## start TEXT EXTRACT
In 2010, Owen’s father dies, and Owen gets a new job. One night, he decides to rewatch The Pink Opaque on a streaming service, and he discovers that it is nothing like the show of his memories, but instead, it is childish and not frightening in the slightest. Thirty years after we originally meet Owen, we watch him have a screaming fit while working a child’s birthday party as he goes into the bathroom, cuts himself open, and sees The Pink Opaque playing on a TV screen inside of his body. He smiles, but then returns to work and apologizes for his fit.
In the end, Owen is unable to accept his identity, even in the year 2026. He is afraid of what he knows to be his true self but cannot find the strength to admit it. While we do see queer people come out all the time in the 21st century, not everybody is in a position to undergo a transition like that. When it comes to sexuality, some people may find it simpler to come out. Since we are not technically born with an “assigned attraction,” expression can be explored in smaller ways as one discovers who they are and who they love. But telling the world that you do not identify with the body you were born in and the gender you were assigned at birth is not exactly a simple task—especially in today’s political climate when the newly elected president of the United States signs an executive order recognizing only two sexes: male and female (Arkin et al.). The State Department is also halting transgender people from changing their sex on their passports (Sampson), which can put trans people in danger when travelling with a passport that does not match who they are. If the leader of the free world believes it to be a priority to invalidate millions of Americans' identities, then we must connect as both community members and allies through the best way we know how in the modern world: art and technology.
## end TEXT EXTRACT
WHAT NEEDS TO BE DONE: Copy the passage about Owen and The Pink Opaque starting at "In 2010, Owen’s" and ending at "for his fit.", changing "streaming service" to "video platform".
## start EXTRACTED ENTRIES
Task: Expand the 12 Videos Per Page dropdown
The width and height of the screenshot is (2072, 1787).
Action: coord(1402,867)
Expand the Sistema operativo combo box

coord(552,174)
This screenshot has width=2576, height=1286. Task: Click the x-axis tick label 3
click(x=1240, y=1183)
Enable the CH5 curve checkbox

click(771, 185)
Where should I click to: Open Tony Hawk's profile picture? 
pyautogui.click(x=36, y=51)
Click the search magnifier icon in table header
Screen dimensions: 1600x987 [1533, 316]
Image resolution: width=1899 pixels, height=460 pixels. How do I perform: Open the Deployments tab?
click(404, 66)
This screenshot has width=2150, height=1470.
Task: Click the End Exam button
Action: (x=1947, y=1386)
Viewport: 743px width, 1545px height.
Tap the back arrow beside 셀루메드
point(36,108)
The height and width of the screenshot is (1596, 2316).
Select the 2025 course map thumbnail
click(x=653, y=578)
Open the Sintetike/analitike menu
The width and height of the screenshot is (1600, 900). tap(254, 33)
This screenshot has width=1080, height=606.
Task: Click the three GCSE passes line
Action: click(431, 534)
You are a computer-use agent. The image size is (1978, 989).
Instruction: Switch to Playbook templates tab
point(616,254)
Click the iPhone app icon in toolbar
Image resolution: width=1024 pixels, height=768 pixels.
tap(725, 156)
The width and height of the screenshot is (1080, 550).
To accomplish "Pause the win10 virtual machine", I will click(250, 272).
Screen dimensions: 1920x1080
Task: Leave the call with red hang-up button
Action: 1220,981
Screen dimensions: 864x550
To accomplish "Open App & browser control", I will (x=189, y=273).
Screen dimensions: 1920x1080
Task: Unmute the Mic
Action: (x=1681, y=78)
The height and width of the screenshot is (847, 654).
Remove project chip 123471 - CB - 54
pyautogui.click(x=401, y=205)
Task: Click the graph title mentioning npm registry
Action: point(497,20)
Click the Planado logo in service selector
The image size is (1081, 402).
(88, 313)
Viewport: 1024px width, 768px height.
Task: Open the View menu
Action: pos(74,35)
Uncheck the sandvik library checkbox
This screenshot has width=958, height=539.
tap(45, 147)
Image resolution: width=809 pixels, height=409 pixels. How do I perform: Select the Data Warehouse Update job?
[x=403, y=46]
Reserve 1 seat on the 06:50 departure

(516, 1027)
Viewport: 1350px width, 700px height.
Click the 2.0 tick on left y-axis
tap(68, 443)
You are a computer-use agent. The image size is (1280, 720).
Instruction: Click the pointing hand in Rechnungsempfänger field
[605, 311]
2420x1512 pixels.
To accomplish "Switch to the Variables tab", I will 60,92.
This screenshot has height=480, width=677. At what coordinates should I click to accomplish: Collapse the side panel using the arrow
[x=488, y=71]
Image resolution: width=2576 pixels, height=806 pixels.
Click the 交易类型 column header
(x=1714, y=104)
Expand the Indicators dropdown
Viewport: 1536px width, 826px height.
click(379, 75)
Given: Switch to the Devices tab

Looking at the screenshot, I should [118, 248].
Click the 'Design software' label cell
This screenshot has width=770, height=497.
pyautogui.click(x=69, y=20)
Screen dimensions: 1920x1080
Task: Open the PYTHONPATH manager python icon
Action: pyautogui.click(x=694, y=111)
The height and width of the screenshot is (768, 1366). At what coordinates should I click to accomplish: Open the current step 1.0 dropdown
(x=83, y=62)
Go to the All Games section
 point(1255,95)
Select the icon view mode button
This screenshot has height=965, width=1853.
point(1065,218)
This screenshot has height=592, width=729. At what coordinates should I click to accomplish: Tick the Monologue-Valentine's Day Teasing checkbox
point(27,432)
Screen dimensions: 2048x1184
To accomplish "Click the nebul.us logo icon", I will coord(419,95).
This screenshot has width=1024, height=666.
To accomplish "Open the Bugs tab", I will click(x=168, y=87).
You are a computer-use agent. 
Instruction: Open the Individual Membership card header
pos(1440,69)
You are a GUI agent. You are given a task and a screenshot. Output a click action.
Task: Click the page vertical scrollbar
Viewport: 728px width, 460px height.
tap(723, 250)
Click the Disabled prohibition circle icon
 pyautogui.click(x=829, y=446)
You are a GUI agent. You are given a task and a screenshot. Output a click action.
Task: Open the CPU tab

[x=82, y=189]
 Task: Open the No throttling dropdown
## end EXTRACTED ENTRIES
RESULT:
In 2010, Owen’s father dies, and Owen gets a new job. One night, he decides to rewatch The Pink Opaque on a video platform, and he discovers that it is nothing like the show of his memories, but instead, it is childish and not frightening in the slightest. Thirty years after we originally meet Owen, we watch him have a screaming fit while working a child’s birthday party as he goes into the bathroom, cuts himself open, and sees The Pink Opaque playing on a TV screen inside of his body. He smiles, but then returns to work and apologizes for his fit.